Fin de la 42ème réunion annuelle du FMI et de la Banque mondiale, quelles actions et perspectives pour les économies de la planète face au coronavirus ?

La 42ème réunion annuelle du FMI et de la Banque mondiale a pris avec la participation des 190 pays membres et dans une ambiance d’un ‘’nouveau moment Bretton Woods’’, après avoir honoré les tâches gigantesques des  fondateurs de ces deux grandes institutions internationales en 1944 au lendemain de la 2ème guerre mondiale, sans oublier les travaux d’un grand économiste anglais à l’époque, John Maynard Keynes.

Dans son intervention, lors de ces réunions annuelles du FMI et de la banque mondiale, la Directrice générale du Fonds, Kristalina Georgieva, a déclaré que la pandémie du coronavirus constitue un désastre économique qui réduira la taille de l’économie mondiale de 4,4 % cette année et qui devrait amputer la production de 11 000 milliards de dollars d’ici à l’an prochain.

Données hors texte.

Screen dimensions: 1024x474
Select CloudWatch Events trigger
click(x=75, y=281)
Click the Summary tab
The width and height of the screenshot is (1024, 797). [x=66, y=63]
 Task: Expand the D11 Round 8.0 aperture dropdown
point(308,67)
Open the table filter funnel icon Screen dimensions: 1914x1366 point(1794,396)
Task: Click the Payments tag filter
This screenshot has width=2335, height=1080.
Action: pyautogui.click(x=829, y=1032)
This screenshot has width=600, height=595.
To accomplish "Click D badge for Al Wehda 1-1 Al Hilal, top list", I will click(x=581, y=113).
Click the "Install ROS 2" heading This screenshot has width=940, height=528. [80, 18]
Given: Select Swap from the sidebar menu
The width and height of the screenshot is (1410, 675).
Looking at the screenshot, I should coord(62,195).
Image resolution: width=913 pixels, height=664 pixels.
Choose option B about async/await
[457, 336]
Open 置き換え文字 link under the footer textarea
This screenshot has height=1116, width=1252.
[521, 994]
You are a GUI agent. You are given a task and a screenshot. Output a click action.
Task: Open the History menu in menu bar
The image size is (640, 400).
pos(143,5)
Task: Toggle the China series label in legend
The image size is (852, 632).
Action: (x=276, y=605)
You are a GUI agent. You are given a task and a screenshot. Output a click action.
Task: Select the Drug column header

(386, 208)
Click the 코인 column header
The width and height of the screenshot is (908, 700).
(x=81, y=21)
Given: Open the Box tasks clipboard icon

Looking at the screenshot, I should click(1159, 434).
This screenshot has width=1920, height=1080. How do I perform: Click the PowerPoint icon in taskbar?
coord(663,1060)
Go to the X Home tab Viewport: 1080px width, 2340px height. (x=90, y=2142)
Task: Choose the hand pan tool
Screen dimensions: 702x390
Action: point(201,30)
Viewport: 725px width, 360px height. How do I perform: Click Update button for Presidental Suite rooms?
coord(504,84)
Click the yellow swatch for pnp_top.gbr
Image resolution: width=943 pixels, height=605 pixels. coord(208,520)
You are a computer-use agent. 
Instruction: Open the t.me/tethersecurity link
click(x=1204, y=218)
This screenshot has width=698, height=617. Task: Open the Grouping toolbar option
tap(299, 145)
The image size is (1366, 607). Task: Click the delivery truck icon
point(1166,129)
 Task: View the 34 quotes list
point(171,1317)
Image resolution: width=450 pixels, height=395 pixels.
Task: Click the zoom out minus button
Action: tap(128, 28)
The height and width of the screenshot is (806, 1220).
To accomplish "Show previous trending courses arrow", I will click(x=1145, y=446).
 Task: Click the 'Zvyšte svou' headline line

En termes d’actions, à l’échelle mondiale, des mesures budgétaires ont été prises par les gouvernements à hauteur de 12 000 milliards de dollars et les principales banques centrales ont gonflé leurs bilans de 7 500 milliards de dollars. D’un autre côté, depuis le début de la pandémie, le FMI a engagé plus de 100 milliards de dollars, dont environ $111 millions à Haïti au titre de la facilité de crédit rapide (RCF), et le Fonds dispose encore de ressources considérables grâce à une capacité de prêt de 1 000 milliards de dollars américains.

Pour construire un nouveau monde, le numéro 1 du FMI, a présenté trois impératifs :

  • Premièrement, la mise en place de bonnes politiques économiques, incluant un accroissement de la transparence de la dette et un renforcement de la coordination des créanciers, tout en indiquant que les niveaux d’endettement pourraient augmenter sensiblement en 2021, pour avoisiner 125 % du PIB dans les pays avancés, 65 % du PIB dans les pays émergents et 50 % du PIB dans les pays à faible revenu comme Haïti.
  • Deuxièmement, de bonnes politiques au service des populations ;
  • et en troisième lieu, la lutte contre le changement climatique, car les dégâts causés de manière directe par les catastrophes climatiques au cours de la dernière décennie sont chiffrés à environ 1 300 milliards de dollars américains.

La Directrice générale du FMI a terminé son intervention en indiquant que la meilleure manière d’honorer la mémoire de tous ceux qui ont perdu la vie au cours de cette crise sanitaire de Covis-19 est, pour reprendre les mots de Keynes, de construire « quelque chose de plus grand » : un monde plus durable et plus équitable.